• Work instruction:
Of the records that follow, copy only the lines from the line containing "At what coordinates should I click to accomplish: Uncheck" to the line containing "Click the green 82.03 price tag", both included, exactly as written.

■ ■ ■ ■ ■ ■ ■

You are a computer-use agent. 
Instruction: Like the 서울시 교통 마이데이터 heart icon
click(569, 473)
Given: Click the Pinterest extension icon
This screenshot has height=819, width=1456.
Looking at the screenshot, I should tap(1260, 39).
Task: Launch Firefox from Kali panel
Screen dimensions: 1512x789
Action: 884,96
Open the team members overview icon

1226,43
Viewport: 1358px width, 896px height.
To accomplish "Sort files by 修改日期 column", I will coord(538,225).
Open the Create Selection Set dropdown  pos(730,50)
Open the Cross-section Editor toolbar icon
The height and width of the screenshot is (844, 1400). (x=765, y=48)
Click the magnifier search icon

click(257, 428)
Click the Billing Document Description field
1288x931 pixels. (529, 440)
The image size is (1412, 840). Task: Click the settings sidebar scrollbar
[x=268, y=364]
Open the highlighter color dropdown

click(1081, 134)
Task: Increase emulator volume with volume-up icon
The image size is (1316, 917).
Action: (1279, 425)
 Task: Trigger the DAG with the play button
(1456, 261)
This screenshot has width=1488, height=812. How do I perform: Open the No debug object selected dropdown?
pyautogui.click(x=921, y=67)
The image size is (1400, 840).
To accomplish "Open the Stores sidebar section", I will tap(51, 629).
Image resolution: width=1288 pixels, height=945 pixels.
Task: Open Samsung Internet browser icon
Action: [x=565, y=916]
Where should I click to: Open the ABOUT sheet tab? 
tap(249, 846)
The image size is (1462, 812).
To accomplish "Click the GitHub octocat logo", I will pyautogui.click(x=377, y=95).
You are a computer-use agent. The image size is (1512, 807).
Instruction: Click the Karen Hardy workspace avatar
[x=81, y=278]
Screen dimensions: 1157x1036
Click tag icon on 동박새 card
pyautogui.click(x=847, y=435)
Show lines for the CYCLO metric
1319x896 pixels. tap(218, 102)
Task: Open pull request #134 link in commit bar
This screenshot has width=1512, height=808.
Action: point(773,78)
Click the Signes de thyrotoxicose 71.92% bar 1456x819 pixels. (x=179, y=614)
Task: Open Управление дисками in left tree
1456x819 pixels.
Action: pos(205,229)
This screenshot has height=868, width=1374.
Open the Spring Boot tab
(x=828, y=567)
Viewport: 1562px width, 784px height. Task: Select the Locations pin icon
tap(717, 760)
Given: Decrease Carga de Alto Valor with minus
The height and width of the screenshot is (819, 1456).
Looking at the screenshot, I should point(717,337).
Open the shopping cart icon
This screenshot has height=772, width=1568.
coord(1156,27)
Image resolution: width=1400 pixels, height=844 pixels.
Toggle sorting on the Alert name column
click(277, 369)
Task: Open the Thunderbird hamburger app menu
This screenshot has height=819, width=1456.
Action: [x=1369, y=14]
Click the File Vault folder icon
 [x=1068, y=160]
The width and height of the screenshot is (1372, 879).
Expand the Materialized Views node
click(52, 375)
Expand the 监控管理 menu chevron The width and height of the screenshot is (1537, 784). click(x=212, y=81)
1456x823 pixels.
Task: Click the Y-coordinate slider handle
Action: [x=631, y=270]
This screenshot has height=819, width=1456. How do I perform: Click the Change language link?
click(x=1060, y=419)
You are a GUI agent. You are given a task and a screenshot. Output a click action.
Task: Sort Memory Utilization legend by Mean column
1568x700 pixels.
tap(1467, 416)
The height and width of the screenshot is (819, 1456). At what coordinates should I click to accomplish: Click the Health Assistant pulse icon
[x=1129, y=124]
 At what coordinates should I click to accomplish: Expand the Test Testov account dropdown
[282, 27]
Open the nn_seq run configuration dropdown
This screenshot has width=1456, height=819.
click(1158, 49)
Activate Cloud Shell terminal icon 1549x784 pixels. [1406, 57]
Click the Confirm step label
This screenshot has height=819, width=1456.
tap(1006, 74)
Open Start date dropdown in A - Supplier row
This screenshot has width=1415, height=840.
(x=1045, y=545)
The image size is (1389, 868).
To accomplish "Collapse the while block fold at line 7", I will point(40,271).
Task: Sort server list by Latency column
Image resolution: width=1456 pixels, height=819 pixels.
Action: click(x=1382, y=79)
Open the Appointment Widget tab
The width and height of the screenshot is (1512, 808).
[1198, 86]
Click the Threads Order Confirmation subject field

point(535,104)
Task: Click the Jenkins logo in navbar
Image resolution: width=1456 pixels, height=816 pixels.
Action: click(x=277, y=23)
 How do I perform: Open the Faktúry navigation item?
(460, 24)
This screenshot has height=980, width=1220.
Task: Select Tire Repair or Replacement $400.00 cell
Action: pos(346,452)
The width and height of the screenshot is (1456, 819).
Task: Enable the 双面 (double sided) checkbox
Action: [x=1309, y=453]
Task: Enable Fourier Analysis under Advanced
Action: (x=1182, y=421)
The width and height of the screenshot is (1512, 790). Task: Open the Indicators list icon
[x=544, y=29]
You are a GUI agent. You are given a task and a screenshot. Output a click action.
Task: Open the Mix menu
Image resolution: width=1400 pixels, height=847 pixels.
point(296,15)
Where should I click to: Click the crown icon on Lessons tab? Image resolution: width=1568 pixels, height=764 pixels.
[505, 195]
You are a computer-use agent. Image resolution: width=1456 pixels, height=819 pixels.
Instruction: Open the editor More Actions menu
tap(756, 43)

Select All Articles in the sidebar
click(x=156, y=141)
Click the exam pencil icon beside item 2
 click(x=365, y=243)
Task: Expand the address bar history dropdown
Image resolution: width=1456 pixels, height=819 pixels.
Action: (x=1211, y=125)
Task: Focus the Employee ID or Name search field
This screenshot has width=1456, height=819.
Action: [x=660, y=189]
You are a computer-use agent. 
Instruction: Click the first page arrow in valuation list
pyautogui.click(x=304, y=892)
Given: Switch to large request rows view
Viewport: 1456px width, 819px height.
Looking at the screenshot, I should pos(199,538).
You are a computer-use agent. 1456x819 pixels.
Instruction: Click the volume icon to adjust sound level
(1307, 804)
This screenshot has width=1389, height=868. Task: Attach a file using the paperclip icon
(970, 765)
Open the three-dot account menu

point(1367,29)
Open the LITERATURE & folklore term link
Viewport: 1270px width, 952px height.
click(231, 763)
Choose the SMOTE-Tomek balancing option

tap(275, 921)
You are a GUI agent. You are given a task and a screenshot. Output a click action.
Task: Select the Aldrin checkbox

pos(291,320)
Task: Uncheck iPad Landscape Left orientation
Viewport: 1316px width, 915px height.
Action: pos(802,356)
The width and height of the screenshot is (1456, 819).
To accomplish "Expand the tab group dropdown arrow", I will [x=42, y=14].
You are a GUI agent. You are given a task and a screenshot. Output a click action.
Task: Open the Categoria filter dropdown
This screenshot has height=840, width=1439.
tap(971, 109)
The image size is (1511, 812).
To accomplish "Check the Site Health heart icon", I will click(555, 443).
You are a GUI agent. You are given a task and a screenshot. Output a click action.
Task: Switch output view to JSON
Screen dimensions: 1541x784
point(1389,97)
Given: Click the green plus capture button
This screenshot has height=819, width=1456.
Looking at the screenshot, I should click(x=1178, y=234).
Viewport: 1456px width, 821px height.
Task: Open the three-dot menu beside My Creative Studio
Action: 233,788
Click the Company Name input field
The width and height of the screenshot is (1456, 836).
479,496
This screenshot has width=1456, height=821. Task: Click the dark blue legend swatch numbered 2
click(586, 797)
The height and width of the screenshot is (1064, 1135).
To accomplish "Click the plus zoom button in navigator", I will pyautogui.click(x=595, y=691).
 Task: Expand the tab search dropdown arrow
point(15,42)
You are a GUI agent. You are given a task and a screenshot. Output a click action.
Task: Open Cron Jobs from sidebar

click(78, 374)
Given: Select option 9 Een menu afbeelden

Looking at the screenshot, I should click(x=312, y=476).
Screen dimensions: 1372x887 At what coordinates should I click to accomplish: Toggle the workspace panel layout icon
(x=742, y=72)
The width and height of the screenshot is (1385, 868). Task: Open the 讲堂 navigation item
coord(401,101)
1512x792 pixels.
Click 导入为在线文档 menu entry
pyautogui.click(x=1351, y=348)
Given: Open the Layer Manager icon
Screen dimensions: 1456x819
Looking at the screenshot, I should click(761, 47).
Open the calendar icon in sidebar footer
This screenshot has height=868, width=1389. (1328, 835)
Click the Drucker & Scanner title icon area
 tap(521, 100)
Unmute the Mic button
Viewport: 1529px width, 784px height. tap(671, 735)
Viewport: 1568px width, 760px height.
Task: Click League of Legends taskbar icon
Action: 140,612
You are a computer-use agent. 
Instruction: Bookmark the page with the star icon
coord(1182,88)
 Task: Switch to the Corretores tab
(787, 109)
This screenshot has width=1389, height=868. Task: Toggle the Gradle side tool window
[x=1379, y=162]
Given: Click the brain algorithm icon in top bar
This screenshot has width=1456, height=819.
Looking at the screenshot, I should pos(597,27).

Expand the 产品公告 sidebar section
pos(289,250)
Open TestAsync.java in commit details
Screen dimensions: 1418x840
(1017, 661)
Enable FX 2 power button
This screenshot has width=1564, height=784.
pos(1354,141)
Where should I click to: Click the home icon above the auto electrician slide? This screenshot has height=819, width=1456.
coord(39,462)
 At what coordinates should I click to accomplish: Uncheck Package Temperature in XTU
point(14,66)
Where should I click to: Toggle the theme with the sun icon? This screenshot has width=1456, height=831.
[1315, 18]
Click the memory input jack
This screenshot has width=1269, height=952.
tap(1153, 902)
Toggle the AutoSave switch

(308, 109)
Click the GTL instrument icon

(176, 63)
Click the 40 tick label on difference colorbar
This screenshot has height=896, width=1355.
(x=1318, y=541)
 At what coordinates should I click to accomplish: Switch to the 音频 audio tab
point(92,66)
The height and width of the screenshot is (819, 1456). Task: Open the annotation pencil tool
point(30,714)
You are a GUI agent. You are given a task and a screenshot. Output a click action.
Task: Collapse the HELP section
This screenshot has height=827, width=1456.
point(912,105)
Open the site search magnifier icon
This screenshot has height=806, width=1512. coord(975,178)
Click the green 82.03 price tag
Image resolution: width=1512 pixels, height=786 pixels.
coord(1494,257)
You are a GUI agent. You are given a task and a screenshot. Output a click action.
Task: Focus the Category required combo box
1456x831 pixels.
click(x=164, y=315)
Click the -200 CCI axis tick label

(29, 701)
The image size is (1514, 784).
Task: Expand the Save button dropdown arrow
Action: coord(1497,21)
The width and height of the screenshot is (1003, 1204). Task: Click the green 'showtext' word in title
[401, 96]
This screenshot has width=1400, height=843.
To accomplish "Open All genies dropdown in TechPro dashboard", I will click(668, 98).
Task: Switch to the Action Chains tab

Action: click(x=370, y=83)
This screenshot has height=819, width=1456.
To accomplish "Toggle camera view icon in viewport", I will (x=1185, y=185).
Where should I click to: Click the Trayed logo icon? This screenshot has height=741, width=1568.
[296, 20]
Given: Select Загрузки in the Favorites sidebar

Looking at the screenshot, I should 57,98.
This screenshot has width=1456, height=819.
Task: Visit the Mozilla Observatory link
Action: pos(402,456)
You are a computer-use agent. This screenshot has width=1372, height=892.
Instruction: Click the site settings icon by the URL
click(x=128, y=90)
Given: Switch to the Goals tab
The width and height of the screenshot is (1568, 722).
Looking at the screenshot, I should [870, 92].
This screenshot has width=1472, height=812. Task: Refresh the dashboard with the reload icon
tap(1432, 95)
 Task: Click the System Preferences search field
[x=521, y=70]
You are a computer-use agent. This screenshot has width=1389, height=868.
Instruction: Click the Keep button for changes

■ ■ ■ ■ ■ ■ ■

• Exercise answer:
 At what coordinates should I click to accomplish: Uncheck Package Temperature in XTU
point(14,66)
Where should I click to: Toggle the theme with the sun icon? This screenshot has width=1456, height=831.
[1315, 18]
Click the memory input jack
This screenshot has width=1269, height=952.
tap(1153, 902)
Toggle the AutoSave switch

(308, 109)
Click the GTL instrument icon

(176, 63)
Click the 40 tick label on difference colorbar
This screenshot has height=896, width=1355.
(x=1318, y=541)
 At what coordinates should I click to accomplish: Switch to the 音频 audio tab
point(92,66)
The height and width of the screenshot is (819, 1456). Task: Open the annotation pencil tool
point(30,714)
You are a GUI agent. You are given a task and a screenshot. Output a click action.
Task: Collapse the HELP section
This screenshot has height=827, width=1456.
point(912,105)
Open the site search magnifier icon
This screenshot has height=806, width=1512. coord(975,178)
Click the green 82.03 price tag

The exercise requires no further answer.